The whole model is composed of three hidden layers DNN. The input information of the input layer is as follows: user’s playback history and search history embedded vector are taken as Average respectively, and then the other features of user’s basic portrait (age, gender, etc.) are added: video quality, video age and other features are concat into vector input. As you can see from the figure above, the output is divided into serving and training. Part of the Training output layer is the Softmax layer, which is the probability value represented by the formula mentioned above. The online part is used to deduce user-relevant topN videos via U and V vectors. Training is the offline training model. The same below).

Ranking Model Framework:

In terms of architecture, the Ranking layer is basically the same as the candidate generation layer, except that the final output layer training is weighted Logistic, while the serving activation function is EX. A ranking model is based on how long a video is playing (this is not a pure CTR prediction model. It points out that making recommendations based solely on CTR can lead to “clickbait”. The positive sample is weighted according to the playing time. The weight of the positive sample is the playing time Ti, the weight of the negative sample is 1, and the last layer model is weighted Logistic regression. So the odds LR learns are:

Where N is the total number of samples, k is the number of positive samples, and Ti is the viewing duration of the i-th positive sample. K is smaller than N, so odds in the above formula can be converted to E[T]/(1+P), where P is the click rate, which is generally very small, so odds are close to E[T], that is, the expected viewing time. Therefore, in the online inference stage of serving, we used EX as an excitation function, which is an approximate estimation of the expected viewing time.
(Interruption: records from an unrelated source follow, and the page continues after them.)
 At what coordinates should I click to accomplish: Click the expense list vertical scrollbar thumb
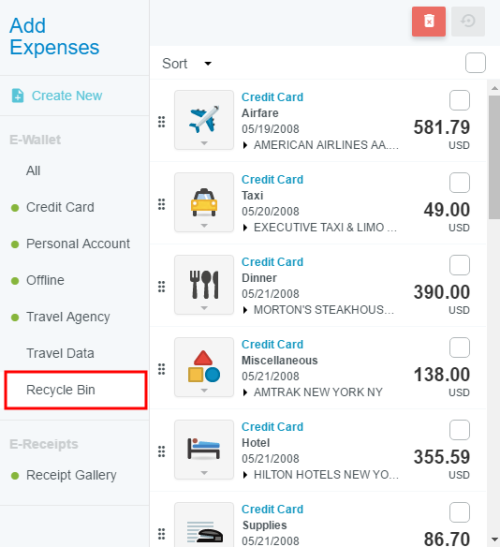pos(494,157)
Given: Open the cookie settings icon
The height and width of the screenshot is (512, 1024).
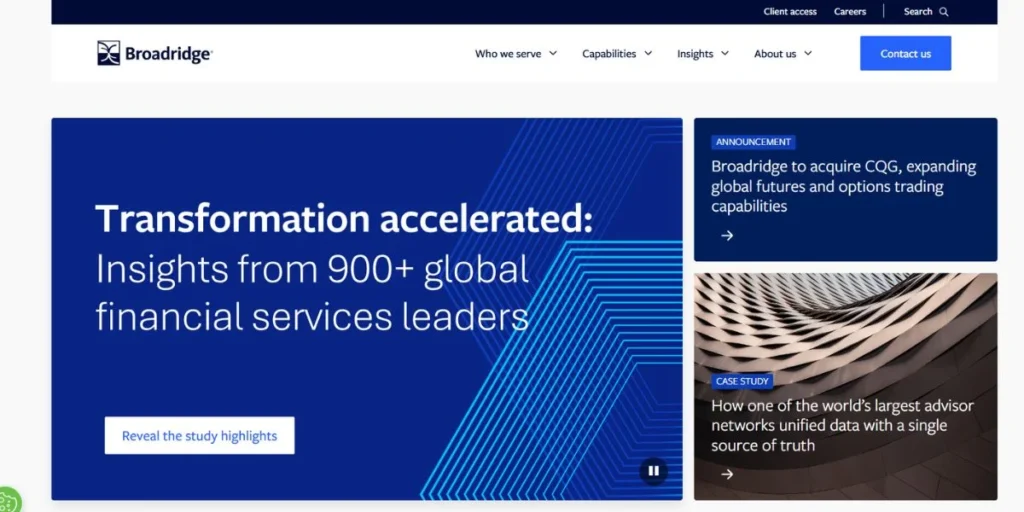Looking at the screenshot, I should click(7, 501).
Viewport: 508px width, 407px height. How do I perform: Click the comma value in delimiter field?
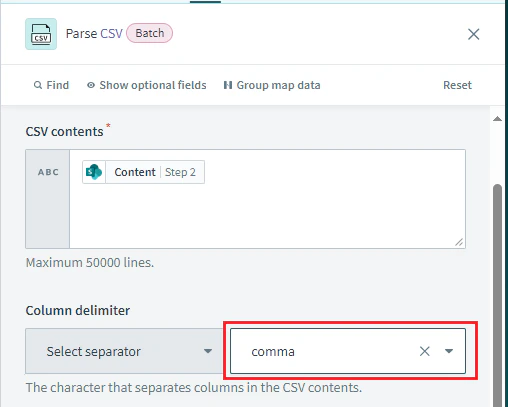273,351
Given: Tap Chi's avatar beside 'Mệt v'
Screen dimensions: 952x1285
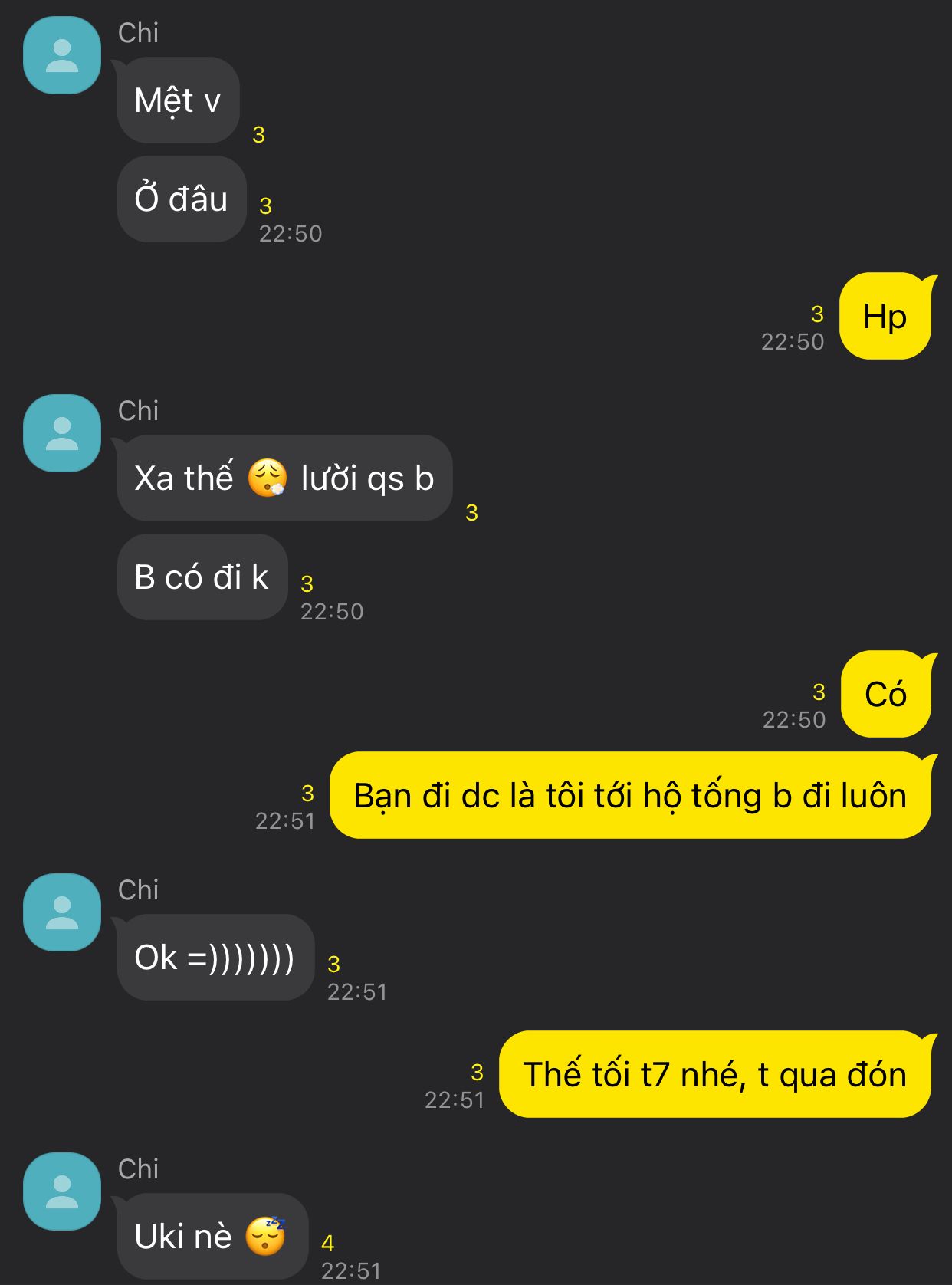Looking at the screenshot, I should pyautogui.click(x=62, y=55).
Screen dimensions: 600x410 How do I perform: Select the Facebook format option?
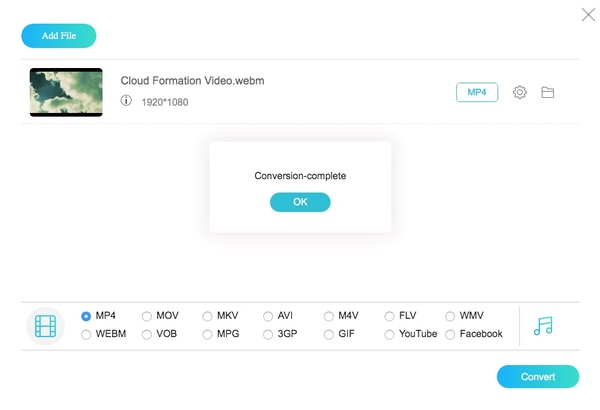click(451, 334)
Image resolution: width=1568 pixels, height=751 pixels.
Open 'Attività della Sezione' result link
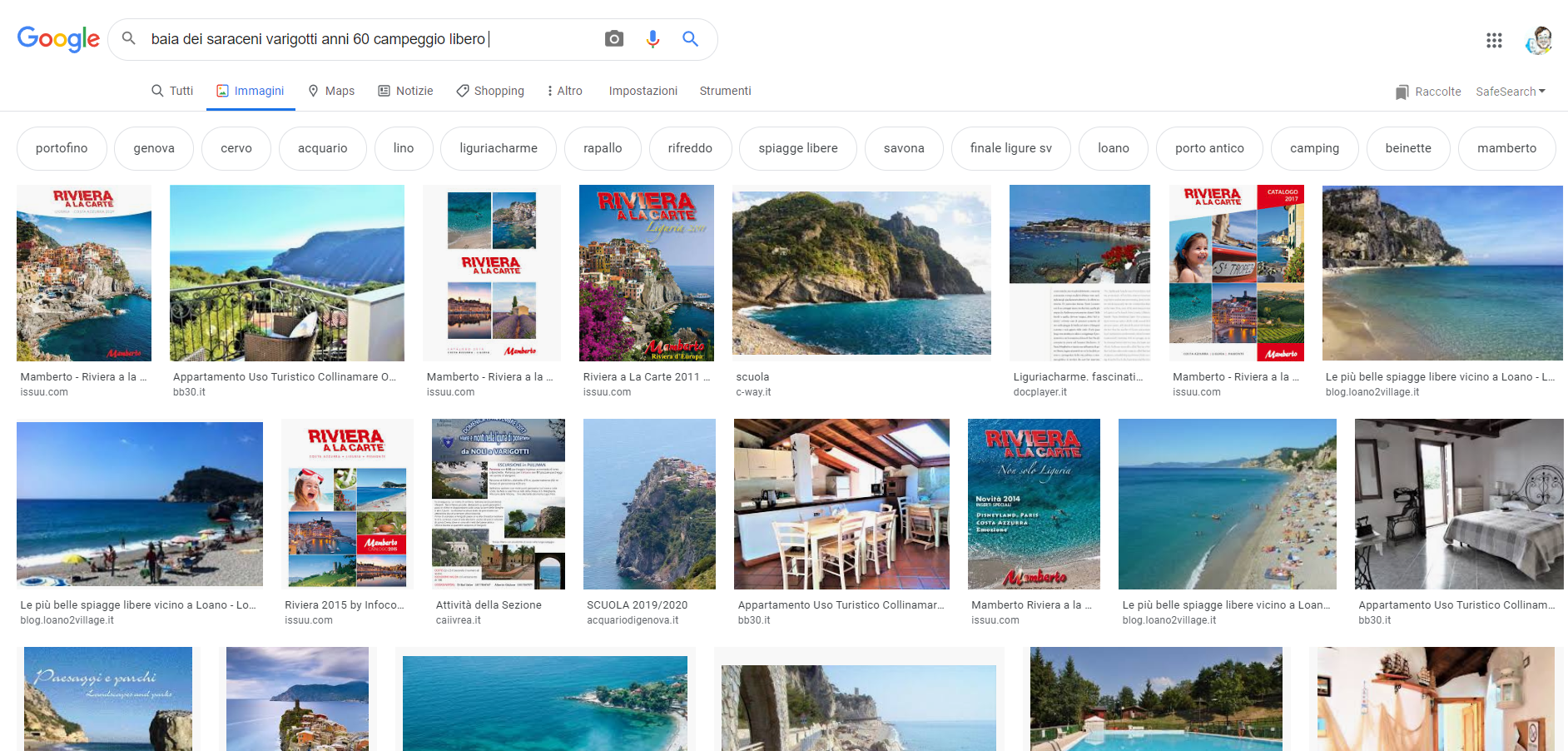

In addition, the paper also spends a lot of time on feature engineering related work (which is somewhat inconsistent with deep learning automatic feature extraction, haha). The author says that although deep learning can relieve the burden of artificial feature construction, the original data cannot be directly fed to the feedforward neural network, so feature engineering is still very important.

In terms of architecture, the whole recommendation system is built on Google Brain and modeled by TensorFlow.

Through the articles published in different periods of YouTube, we can see the changes of its technology and the accumulation of recommended technology in the past 10 years. There are many things worth learning.

References:

[1] Baluja, S. and Seth, R. and Sivakumar, D. and Jing, Y. Video suggestion and discovery for youtube: taking random walks through the view graph. Proceeding of the 17th international conference on World Wide Web. 2008

[2] Davidson, J. and Liebald, B. and Liu, J. The YouTube video recommendation system. Proceedings of the fourth ACM conference on Recommender systems. 2010

[3]P Covington, J Adams, E Sargin. Deep Neural Networks for YouTube Recommendations. Acm Conference on Recommender Systems , 2016 :191-198

This article is transferred from Tencent cloud technology community – Teng Yunge, the original address

https://www.qcloud.com/community/article/989677

Evolution of Youtube short video recommendation System: From machine learning to deep learning

Related Posts

It’s a Python theme month. It’s a Python theme month

Learning Python crawlers (1) : The Beginning

Why doesn’t Python use design patterns?